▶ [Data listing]
-- BEGIN --
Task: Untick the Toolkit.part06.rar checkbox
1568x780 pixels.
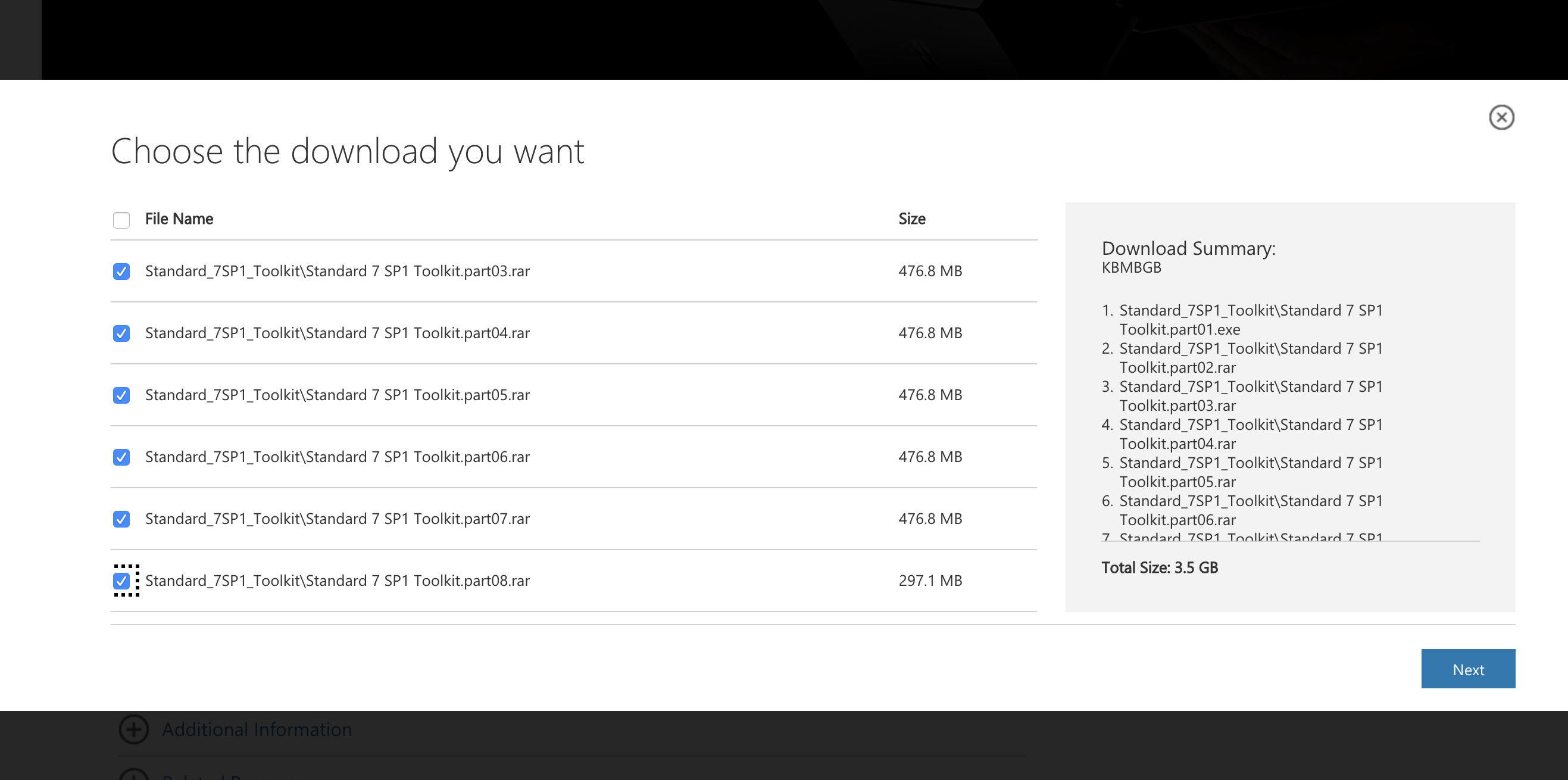Action: pos(121,457)
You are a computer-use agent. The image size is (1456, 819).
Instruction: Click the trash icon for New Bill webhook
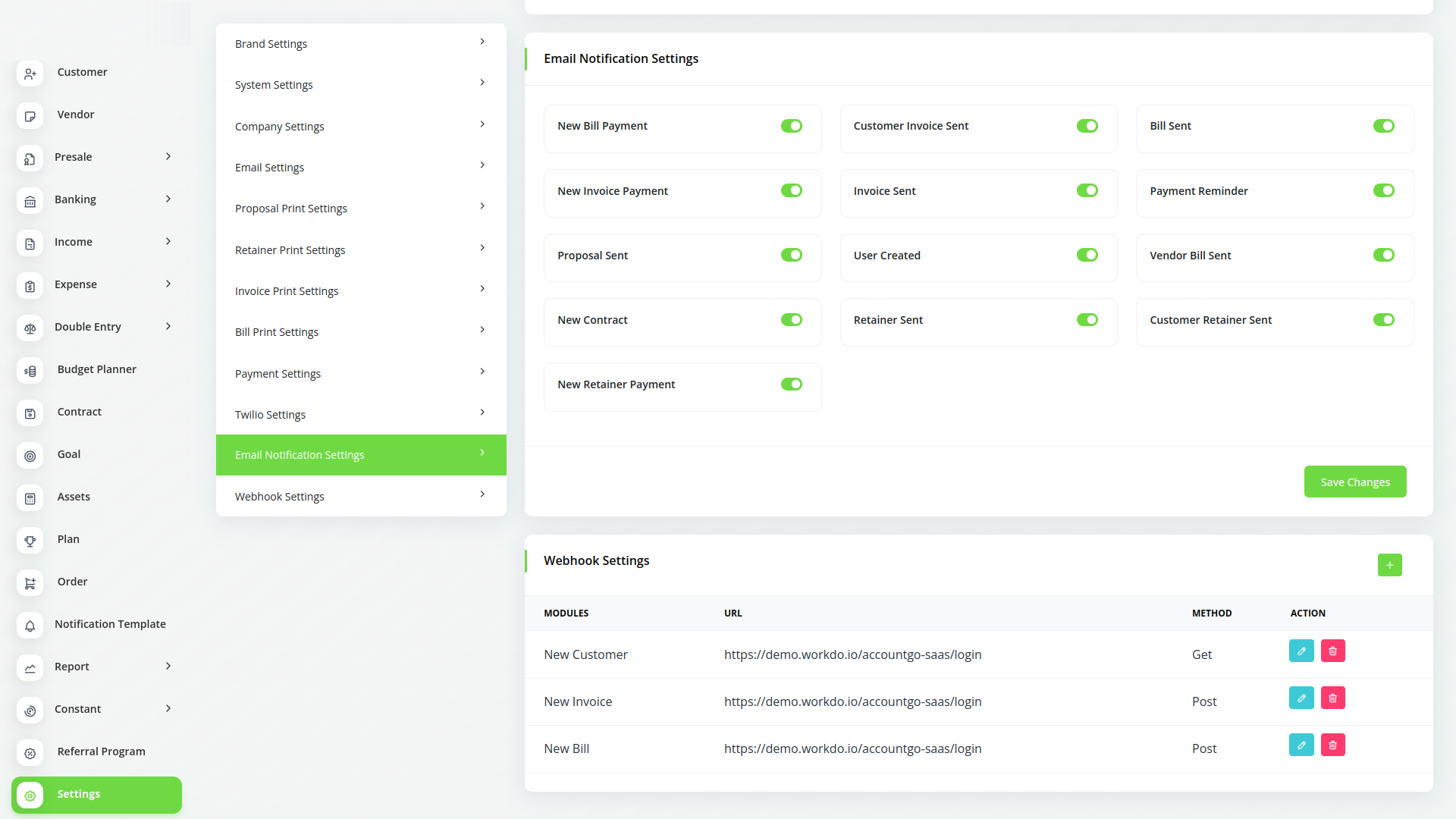pos(1332,745)
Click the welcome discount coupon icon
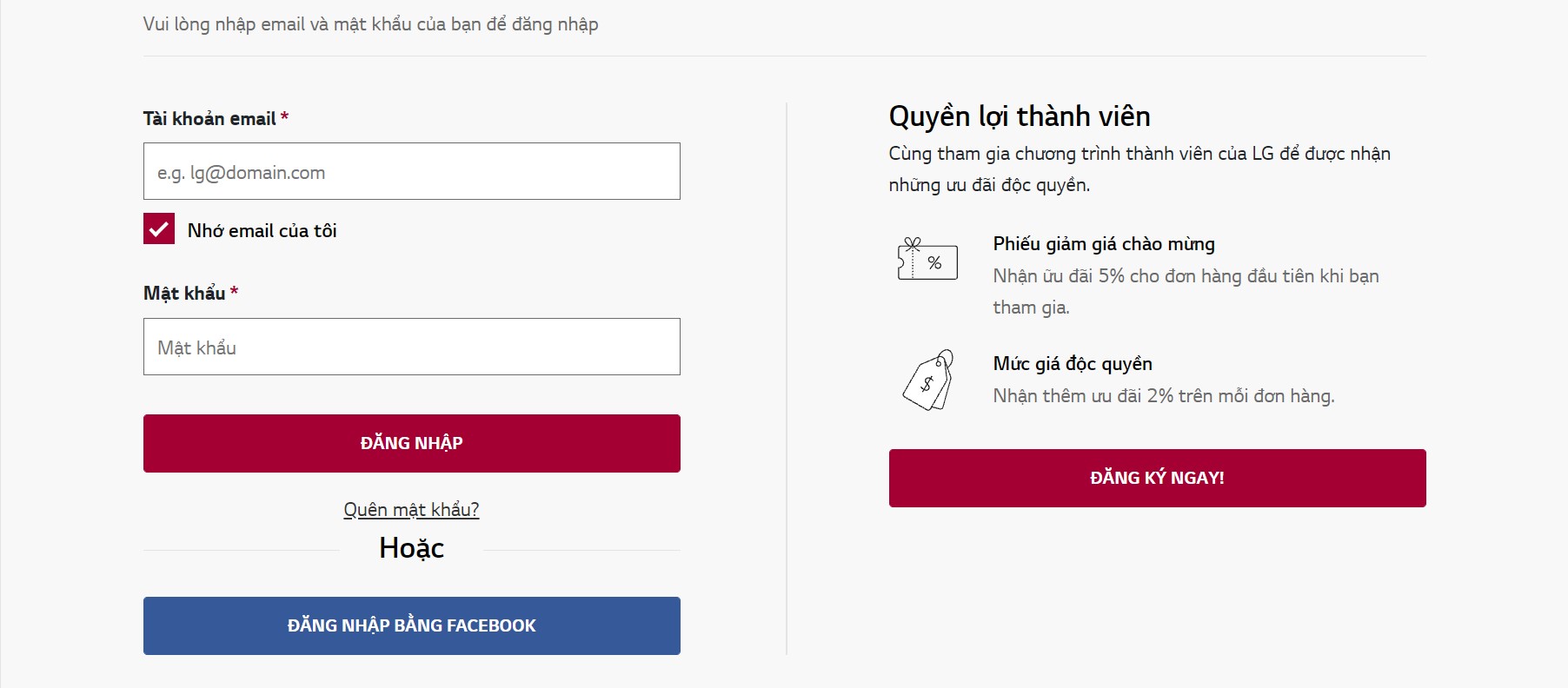Image resolution: width=1568 pixels, height=688 pixels. click(x=927, y=259)
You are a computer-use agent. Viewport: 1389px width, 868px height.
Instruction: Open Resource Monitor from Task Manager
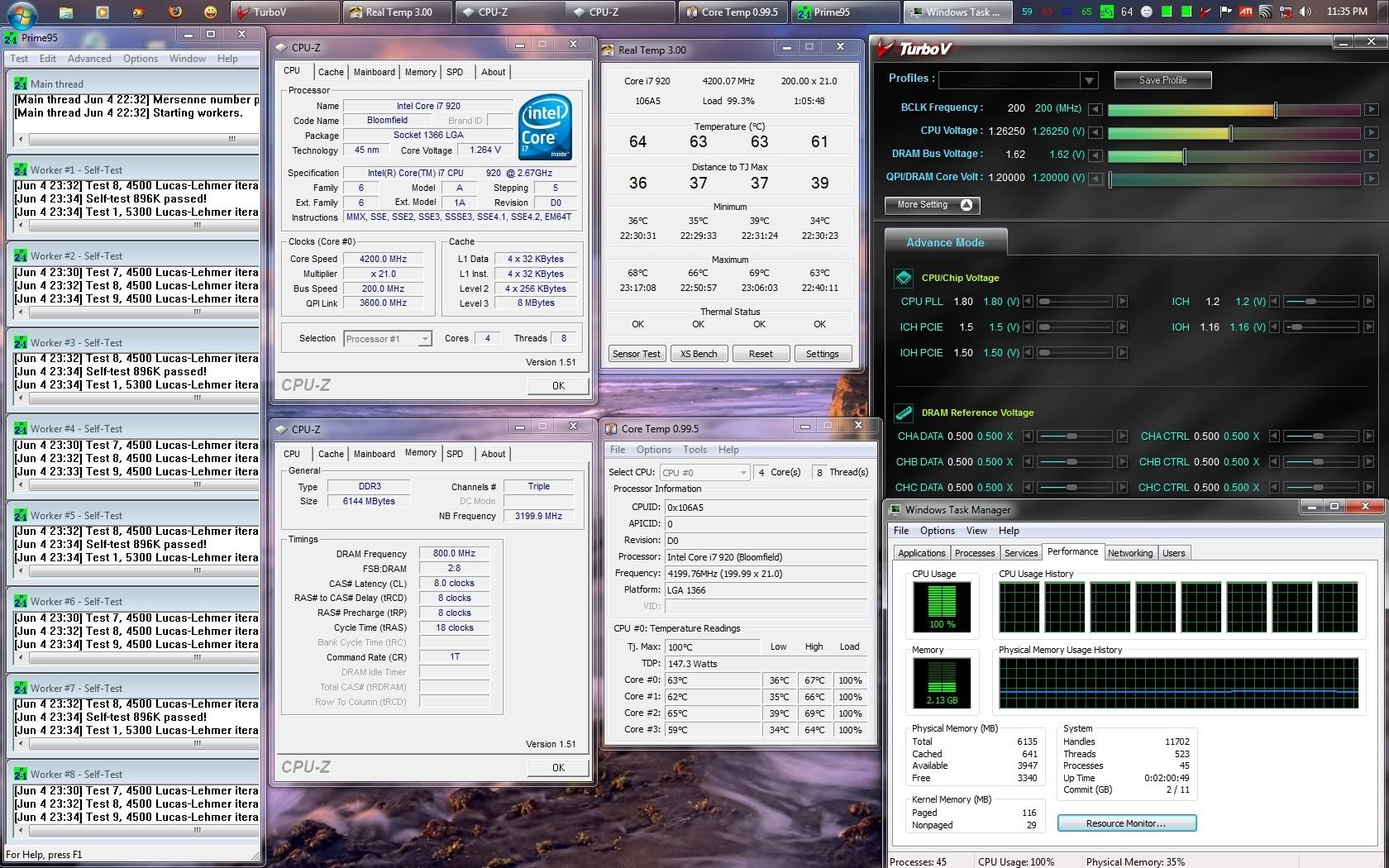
-- END --
Reproduce the entries from the line containing "You are a computer-use agent. The" through the end of the entries, renaming "Instruction" to "Command" and leaving everything else unchanged. Leave the pictures out.

You are a computer-use agent. The image size is (1456, 819).
Command: Click the trash icon for New Bill webhook
pos(1332,745)
Click the welcome discount coupon icon
Image resolution: width=1568 pixels, height=688 pixels. click(x=927, y=259)
You are a computer-use agent. Viewport: 1389px width, 868px height.
Command: Open Resource Monitor from Task Manager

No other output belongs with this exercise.